# Overclocking my i3 2100?



## saarxee (May 17, 2013)

hello. i need to overclock at my cpu for a 3.30Ghz or 3.40Ghz. Possible? Now is the 3.10Ghz. me have a stock intel cpu cooler 1155lga.
motherboard? Pegatron IPMSB-H61
Temperatures? 37 at the Rest.
and how i do this?

thanks.


----------



## MxPhenom 216 (May 17, 2013)

Cannot overclock that chip on a H61 chipset motherboard.


----------



## The Von Matrices (May 17, 2013)

MxPhenom 216 said:


> Cannot overclock that chip on a H61 chipset motherboard.



You can't overclock that chip on _any_ motherboard.  It's completely locked.


----------



## MxPhenom 216 (May 17, 2013)

The Von Matrices said:


> You can't overclock that chip on _any_ motherboard.  It's completely locked.



I think you can with BCLK adjustments(very small adjustments), just like any locked Sandy Bridge/Ivy Bridge chip.


----------



## The Von Matrices (May 17, 2013)

MxPhenom 216 said:


> I think you can with BCLK adjustments(very small adjustments), just like any locked Sandy Bridge/Ivy Bridge chip.



True, but your gains would be minimal at best.  And as far as I know you can adjust BCLK on all chipsets as long as the BIOS supports it; you just can't use multipliers above the factory setting without a P or Z chipset and a turbo-enabled processor.  I know that I can change the BCLK on my ASRock H61M-GE and Pentium G620, but I doubt every manufacturer of low-end boards implements BCLK control


----------



## saarxee (May 17, 2013)

small oc, possibley or not? anywhere...


----------



## The Von Matrices (May 17, 2013)

saarxee said:


> small oc, possibley or not? anywhere...
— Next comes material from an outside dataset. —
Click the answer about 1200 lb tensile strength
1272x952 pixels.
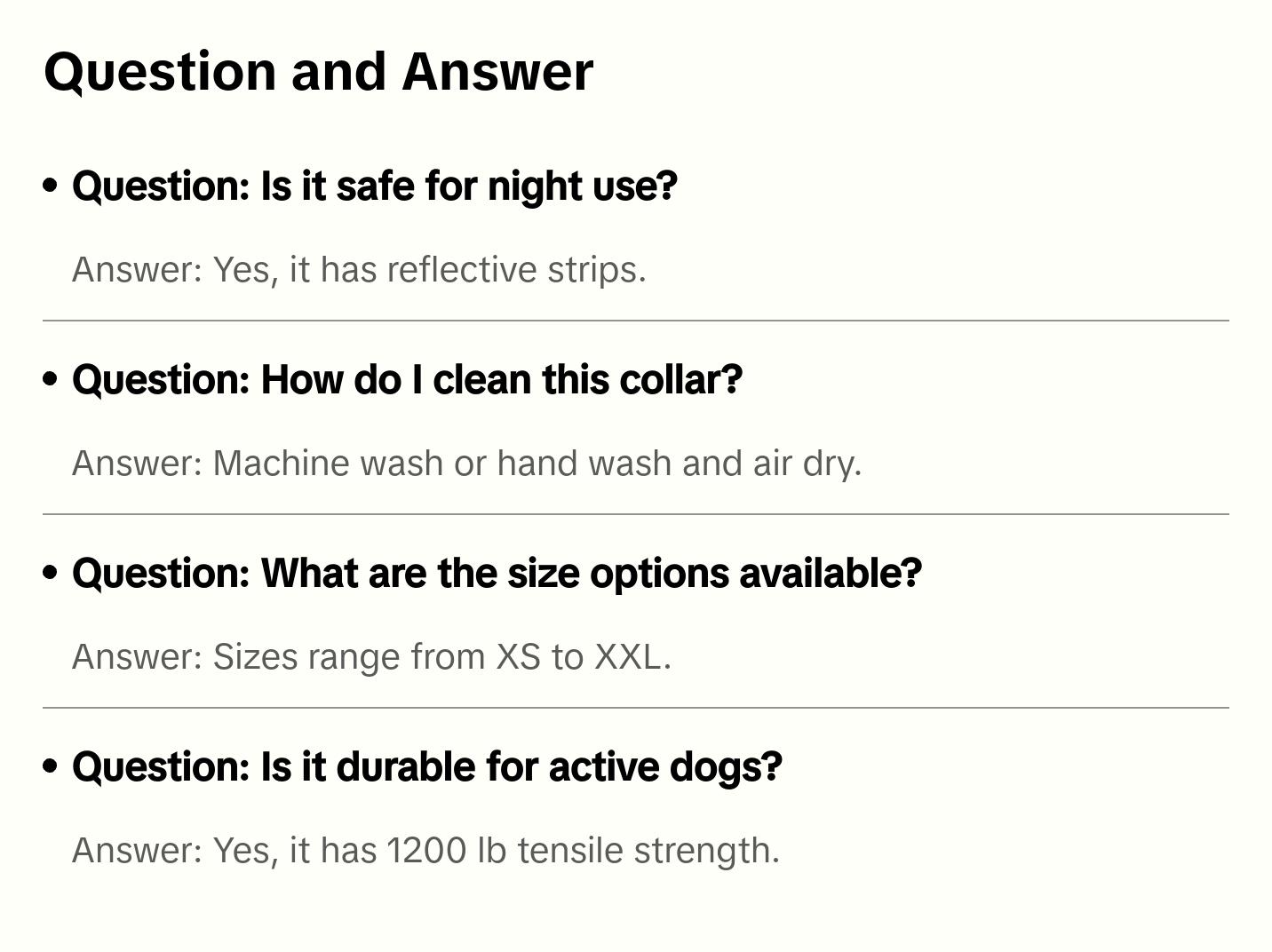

If your board supports BCLK adjustment (and I can't determine if it does), you may be able to increase from the default 100 MHz to 101, 102, or even 103 MHz.  But with with a x31 multiplier you will only get 31MHz for each 1MHz of BCLK so at most you're looking at a 100MHz overclock or 3.2GHz total.  The gain is so minimal that it probably isn't worth the potential instability.


----------



## de.das.dude (May 17, 2013)

you will need to get a clock. take off the heatsink,
use epoxy to paste the clock to the processor.
now the clock is over the CPU an d you will have successfully over-clocked it.


----------



## ViperXTR (May 17, 2013)

i3 2100 and Z68 board user here, you can only increase the BCLK to a certain degree (was able to get stable at 105Mhz last time) and the performance increase is barely noticeable.

p.s.
this supposed to be used (the z68) for a 2500K but was posponed after years lol (since its got decent gaming capability) The budget that i planned to get a 3570K was then spent on my reborn hobby, mountain biking -__-


----------